Guzman v. Holder

382 F. App'x 638
CourtCourt of Appeals for the Ninth Circuit
DecidedJune 9, 2010
Docket06-70353
StatusUnpublished

This text of 382 F. App'x 638 (Guzman v. Holder) is published on Counsel Stack Legal Research, covering Court of Appeals for the Ninth Circuit primary law. Counsel Stack provides free access to over 12 million legal documents including statutes, case law, regulations, and constitutions.

Bluebook
Guzman v. Holder, 382 F. App'x 638 (9th Cir. 2010).

Opinion

MEMORANDUM **

Ligia Maria Guzman, a native and citizen of Guatemala, petitions for review of *639 the Board of Immigration Appeals’ (“BIA”) order dismissing her appeal from an immigration judge’s decision finding her removable for participating in alien smuggling. We have jurisdiction under 8 U.S.C. § 1252. We review de novo claims of due process violations, Vasquez-Zavala v. Ashcroft, 324 F.3d 1105, 1107 (9th Cir.2003), and review for substantial evidence the agency’s findings of fact, Urzua Covarrubias v. Gonzales, 487 F.3d 742, 744 (9th Cir.2007). We deny the petition for review.
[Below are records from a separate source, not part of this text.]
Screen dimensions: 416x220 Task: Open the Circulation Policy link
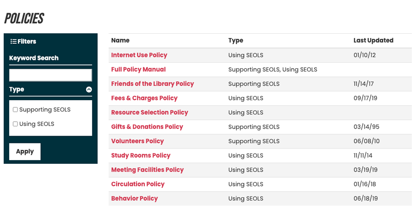(138, 184)
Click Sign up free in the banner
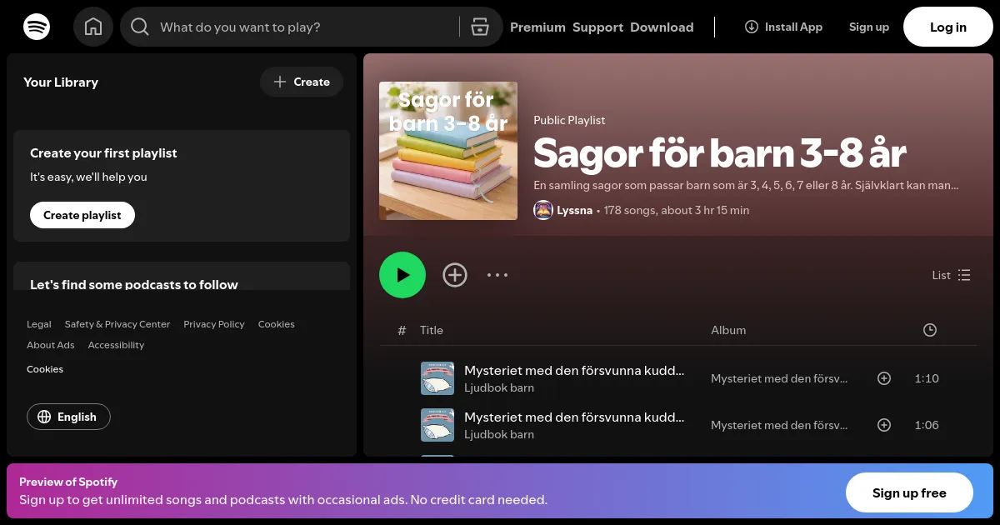 tap(909, 493)
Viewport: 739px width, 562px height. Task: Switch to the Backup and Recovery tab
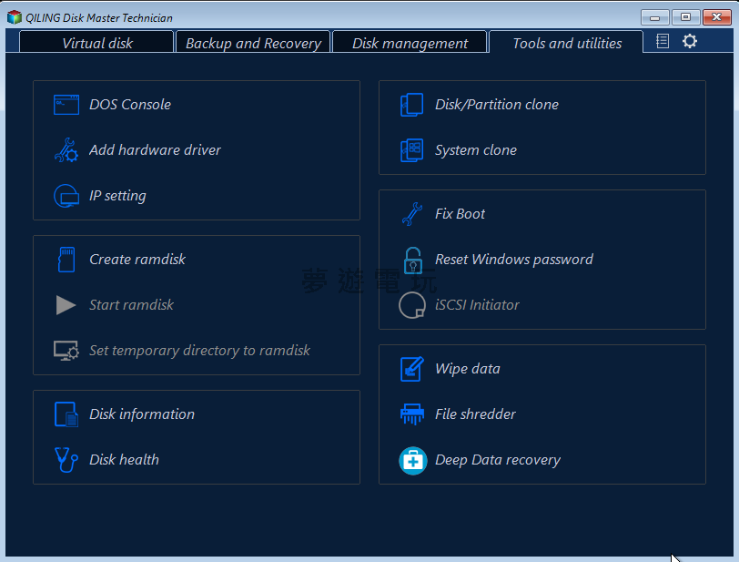[x=253, y=43]
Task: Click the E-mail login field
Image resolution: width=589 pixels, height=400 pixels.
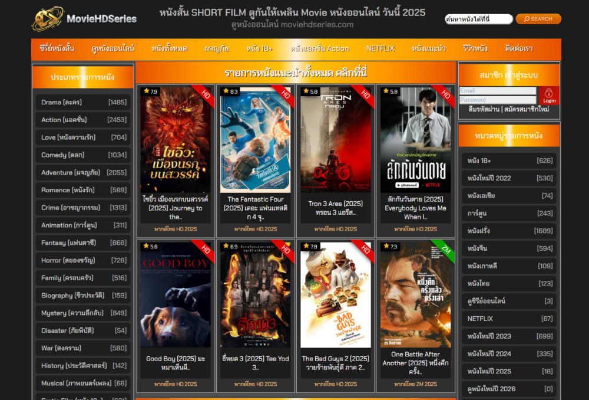Action: pyautogui.click(x=498, y=91)
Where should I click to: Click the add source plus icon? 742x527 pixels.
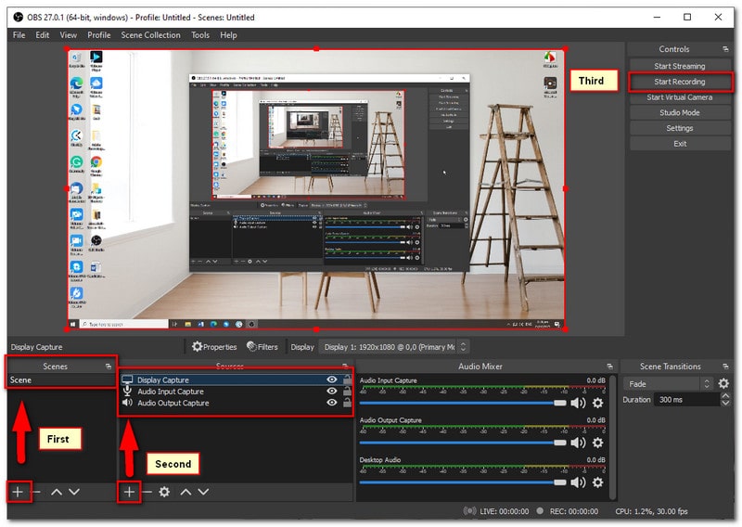pyautogui.click(x=129, y=492)
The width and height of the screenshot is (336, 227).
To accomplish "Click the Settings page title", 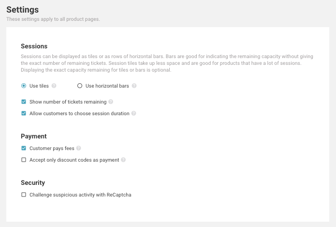I will pos(23,10).
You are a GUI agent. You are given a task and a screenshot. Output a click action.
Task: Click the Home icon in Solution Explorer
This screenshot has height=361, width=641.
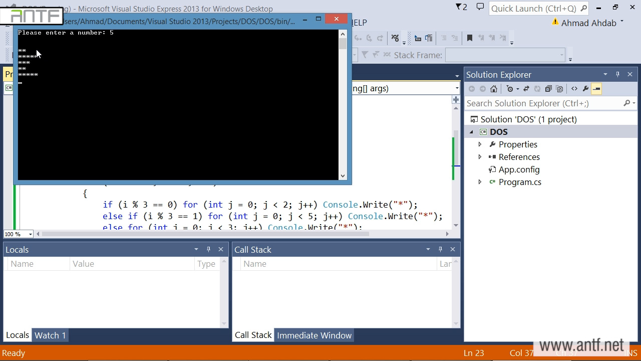click(x=494, y=89)
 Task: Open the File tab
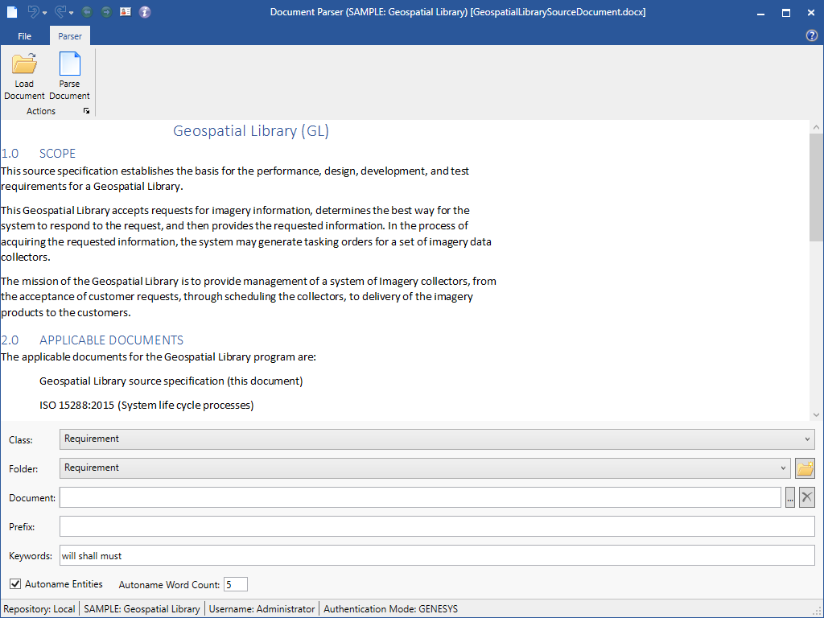[25, 36]
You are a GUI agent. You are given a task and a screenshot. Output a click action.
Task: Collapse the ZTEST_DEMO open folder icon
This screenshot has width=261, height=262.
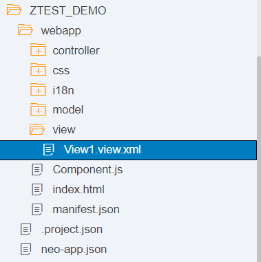point(14,10)
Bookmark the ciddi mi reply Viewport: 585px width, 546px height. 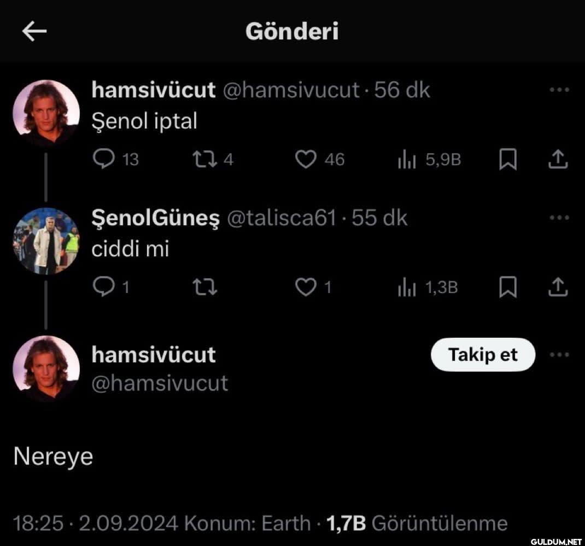[508, 287]
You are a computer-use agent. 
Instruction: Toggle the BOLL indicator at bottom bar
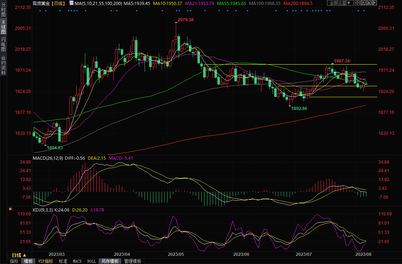91,261
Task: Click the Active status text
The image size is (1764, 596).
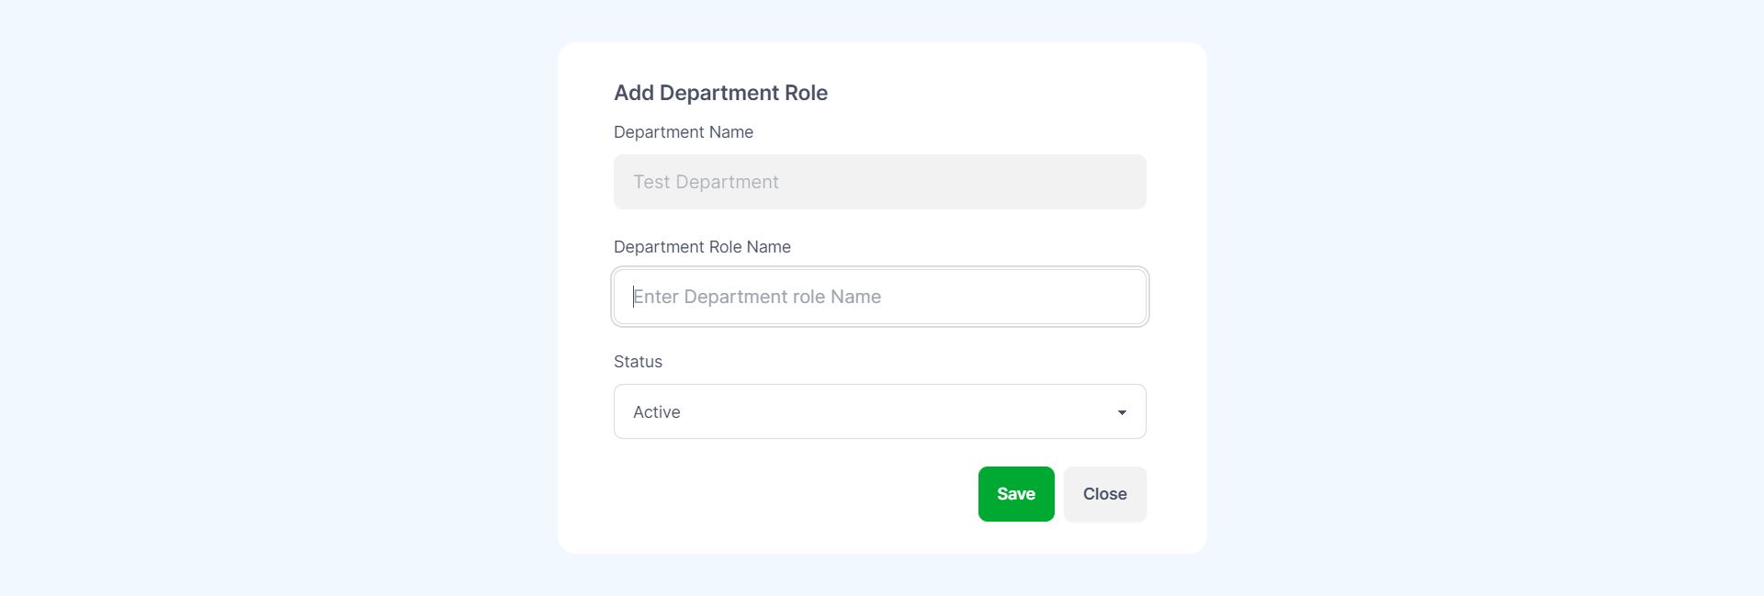Action: (655, 411)
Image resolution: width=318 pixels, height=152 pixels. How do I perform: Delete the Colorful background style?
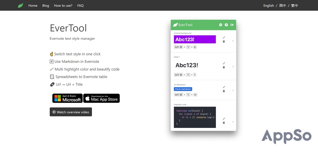(224, 42)
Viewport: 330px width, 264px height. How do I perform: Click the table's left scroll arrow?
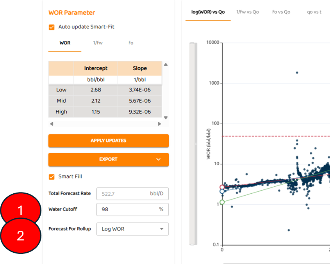tap(52, 124)
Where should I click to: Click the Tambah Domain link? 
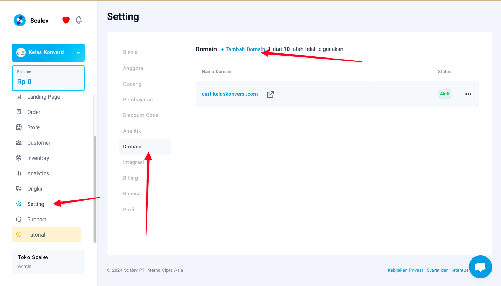tap(243, 49)
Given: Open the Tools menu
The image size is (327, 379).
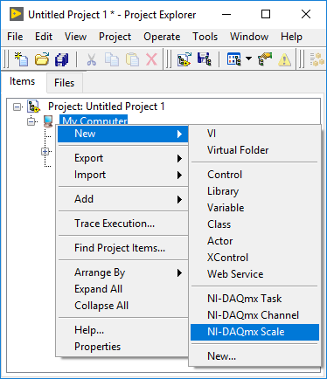Looking at the screenshot, I should [205, 37].
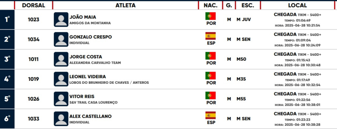Click the Spain flag for Gonzalo Crespo
Image resolution: width=337 pixels, height=129 pixels.
click(x=210, y=36)
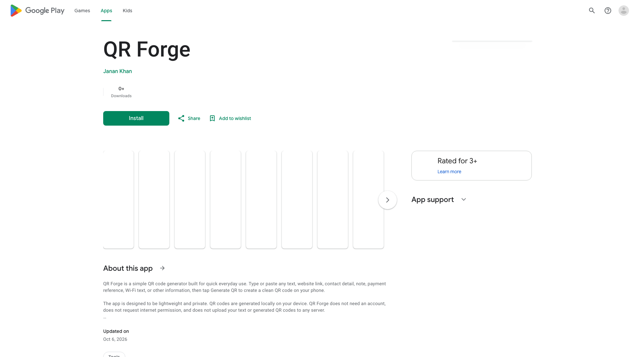Open the help center question icon
Image resolution: width=635 pixels, height=357 pixels.
click(608, 11)
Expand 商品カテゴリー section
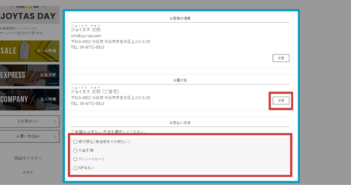This screenshot has width=351, height=185. (x=28, y=158)
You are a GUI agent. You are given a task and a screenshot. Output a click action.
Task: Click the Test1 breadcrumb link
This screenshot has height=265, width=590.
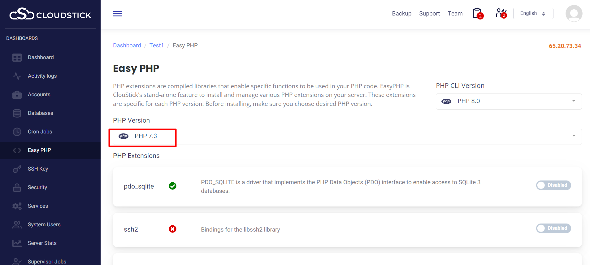coord(156,46)
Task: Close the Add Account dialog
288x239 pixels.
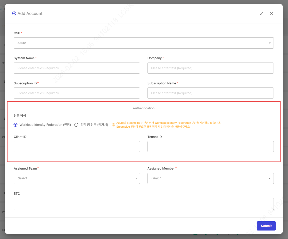Action: click(x=271, y=13)
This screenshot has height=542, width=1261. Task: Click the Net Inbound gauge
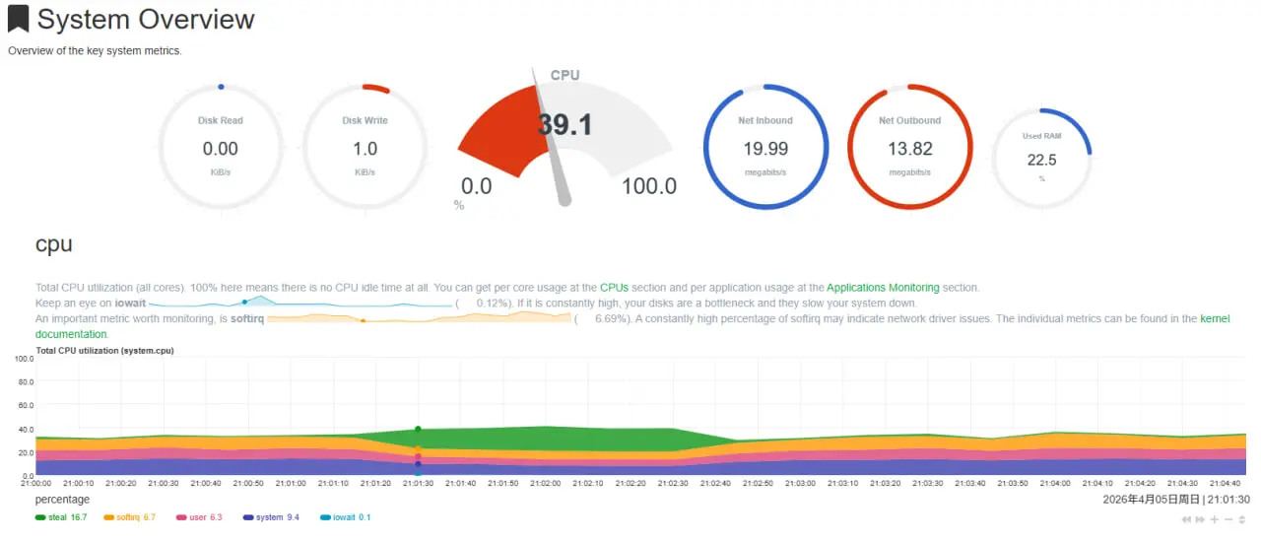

Substantial evidence supports the agency’s determination that Guzman participated in alien smuggling where the record contains Guzman’s sworn statement admitting she knew the birth certificate she presented to the immigration officer did not belong to the passenger in her vehicle. See id. at 744.

The determination that Guzman’s sworn statement was not coerced is also supported by substantial evidence. See Cue-vas-Ortega v. INS, 588 F.2d 1274, 1278 (9th Cir.1979) (“the bare assertion that a statement is involuntary is insufficient” to prove coercion); see also Espinoza v. INS, 45 F.3d 308, 310 (9th Cir.1995) (“The burden of establishing a basis for exclusion of evidence from a government record falls on the opponent of the evidence, who must come forward with enough negative factors to persuade the court not to admit it.”)

Guzman’s due process rights were not violated by the admission of the smuggled alien’s Form 1-213 because the form was probative and its admission was fundamentally fair. See id. at 310 (noting that “[t]he sole test for admission of evidence [in a deportation proceeding] is whether the evidence is probative and its admission is fundamentally fair,” and rejecting the argument that a Form 1-213 was inadmissible as hearsay).

PETITION FOR REVIEW DENIED.

**

This disposition is not appropriate for publication and is not precedent except as provid *639 ed by 9th Cir. R. 36-3.